Pattarasuda: In this show, it's the chorus who sings more. They're there the whole time. So it's great training actually for young singers in Bangkok: You're onstage, and you have to be aware of what's happening around you all the time. You can't just be in your own little world and sing your own thing.

Life: You've directed a few operas. You used to put modern visual spins on operas, but this time you've made more drastic changes.

Pattarasuda: I think it gets bolder and bolder every time. The second production, II Compenello, I just cut the opera into four pieces and put another opera in between.

Life: But you didn't change it musically. You just cut and pasted?

Pattarasuda: I changed it in terms of plot, but I didn't change the interpretation. The opera that I inserted in between was La Serva Padrona. They just linked in terms of storyline.

Ad-El: These operas, they've never been recovered in their entirety. So it's only an assumption. In Baroque, things were much more flexible than they're considered to be today. Handel, for example, worked in the middle of the performance sometimes. It was very flexible. This is how you create.

Life: You teach as well. Do you teach students the same way you approach music?
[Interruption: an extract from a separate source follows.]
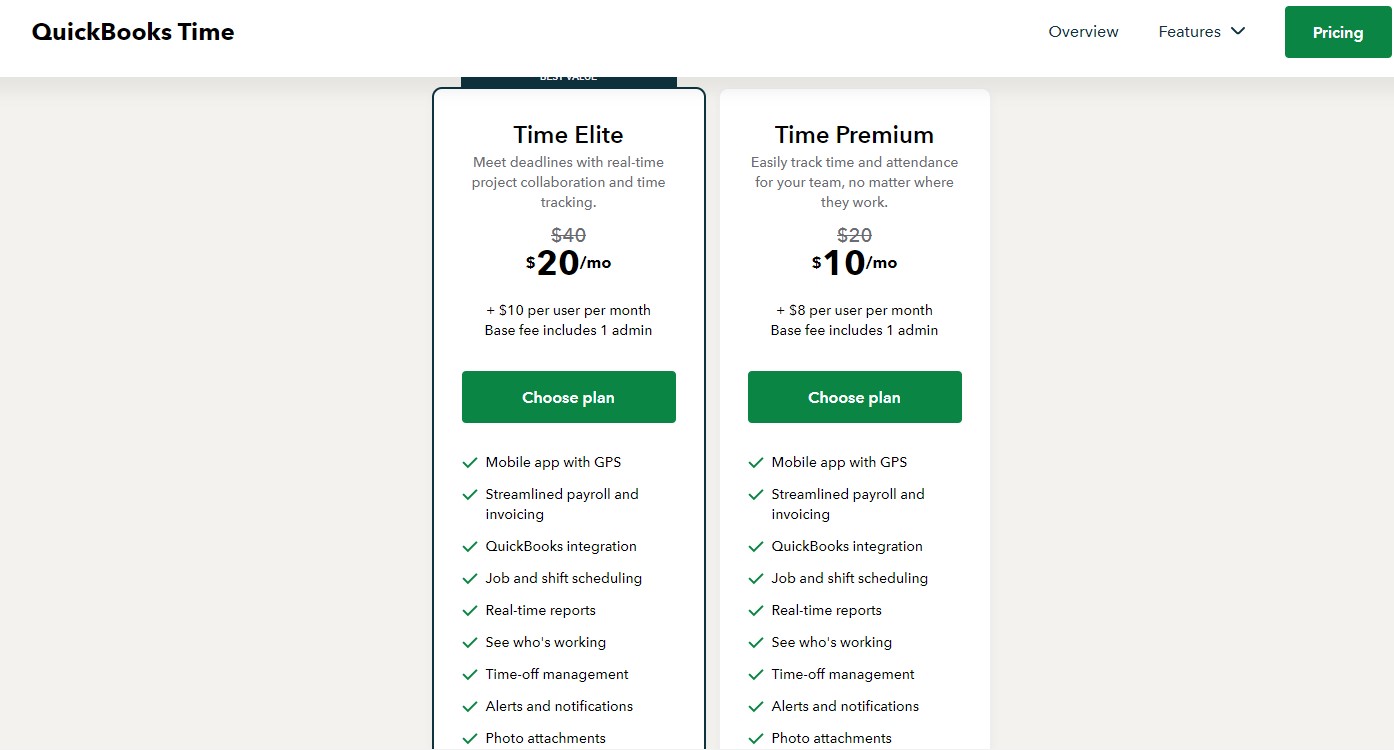The image size is (1394, 750).
Task: Open the Overview navigation item
Action: coord(1083,31)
Ad-El: Teaching today is really ridiculous and useless. Institutions today do not really allow people to become better. In the Baroque time, composers and students just met and made music. The students worked in music from the first moment. They never learned how to do it. They did it. This is the only way I feel I could give something or get something. It's like a communication. Like our work, I came with an idea. I know the music. She knows so well what she wants. And it was a kind of discussion. I consider myself a student and a teacher at the same time.